Mega Boxing PPVs
Superfights such as Floyd Mayweather vs. Manny Pacquiao and Floyd Mayweather vs. Conor McGregor remain the benchmark for pay-per-view economics, with those bouts generating around 4.3–4.6 million domestic PPV buys and more than $600 million in total revenue each.
The Mayweather–McGregor event alone produced a live gate of about $55.4 million at T-Mobile Arena, while the betting handle in Nevada was estimated at roughly $65 million, making it the most heavily wagered boxing match in state history and one of the most bet sporting events ever outside of the Super Bowl.
YouTube star turned boxer Jake Paul hit record numbers with his controversial bout with boxing legend Mike Tyson. The fight arranged through Most Valuable Promotions, Paul’s own promotions brand, streamed on Netflix ushering a new era in watching megafights on streaming services. It drew record numbers, but also a lawsuit. Netflix claims 60 million households tuned in to watch the show on the streaming platform, with 50 million for the Amanda Serrano vs Katie Taylor fight.
Because PPV pricing is high and piracy limits international measurement, these fights do not reach World Cup or Super Bowl live audiences, but their per-viewer revenue is unmatched in sports.
ICC Cricket World Cup
The ICC Men’s Cricket World Cup is one of the world’s biggest sports properties, ranking just behind the FIFA World Cup and ahead of most other events on pure viewership, while lagging somewhat in global betting handle and per-event ticket revenue compared with U.S. betting tentpoles and mega PPV fights.
The 2023 ICC Men’s Cricket World Cup was watched by about 518 million people on live TV across the tournament, making it the most-watched edition in the event’s history. The final between India and Australia drew around 300 million TV viewers, with peak concurrent TV viewership of about 130 million, plus a streaming peak of roughly 59 million simultaneous viewers on Disney+ Hotstar, which set an OTT record for live sport.
Kentucky Derby
The Kentucky Derby illustrates how a mid-range TV audience can still underpin massive betting activity and on-site revenue, with recent editions drawing an average U.S. TV audience in the high teens of millions and peak viewership over 21 million. The 2025 Derby set an all-sources handle record of roughly $349 million on Derby Day, including about $234 million wagered on the race itself and nearly $474 million when including the full week, figures that rival or exceed the legal U.S. handle for the Super Bowl even though the broadcast audience is much smaller. Churchill Downs’ broader Derby-week ecosystem now supports quarterly revenues approaching $1 billion for the parent company, showing how hospitality, ticketing, and on-track wagering combine to create one of the world’s most profitable single-race events.
The Olympics
We did not include The Olympics higher on this list only because they are structurally different from the other events. Instead of one match or one sport, they are a multi‑week festival of hundreds of events. The “biggest” metrics are cumulative rather than tied to a single game or final.

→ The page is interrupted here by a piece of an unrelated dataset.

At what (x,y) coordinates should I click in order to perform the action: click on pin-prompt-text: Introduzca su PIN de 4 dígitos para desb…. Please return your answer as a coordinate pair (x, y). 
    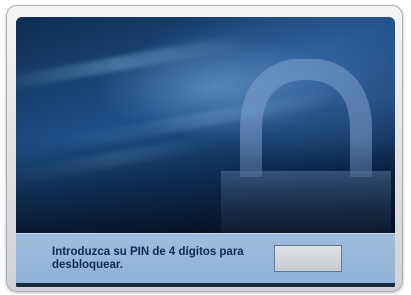
    Looking at the image, I should click on (148, 258).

Independent research for Paris 2024 estimated that around 5 billion people—about 84% of the potential global audience with access—followed the Games in some form, across TV and digital platforms. Media rights holders delivered roughly 28.7 billion hours of Olympic coverage watched worldwide, with the average viewer consuming around nine hours, which puts the Olympics above events like the Super Bowl, Champions League, Rugby World Cup, or ICC World Cup when you zoom out to overall attention.
Betting on the Olympics is significant but more fragmented than football/soccer because wagering is spread over many sports and events with varying limits and popularity. Many regulated markets also impose tighter controls or outright bans on betting in certain Olympic disciplines (for example, age‑restricted events), which dampens volume compared with something like a Champions League final or Super Bowl that concentrates handle into a single, familiar market. Publicly disclosed betting data for the Olympics tends to be rolled into broad “multi‑sport” or “other” categories, so it is harder to get clear data.
How they stack up
Across key metrics, the World Cup final dominates in global reach, the Super Bowl leads in concentrated single-day revenue and legal US betting, and mega boxing PPVs still set the pace for per-viewer monetization. The Champions League final is the biggest global match involving two club teams. The Olympics sits as a bit of an outlier.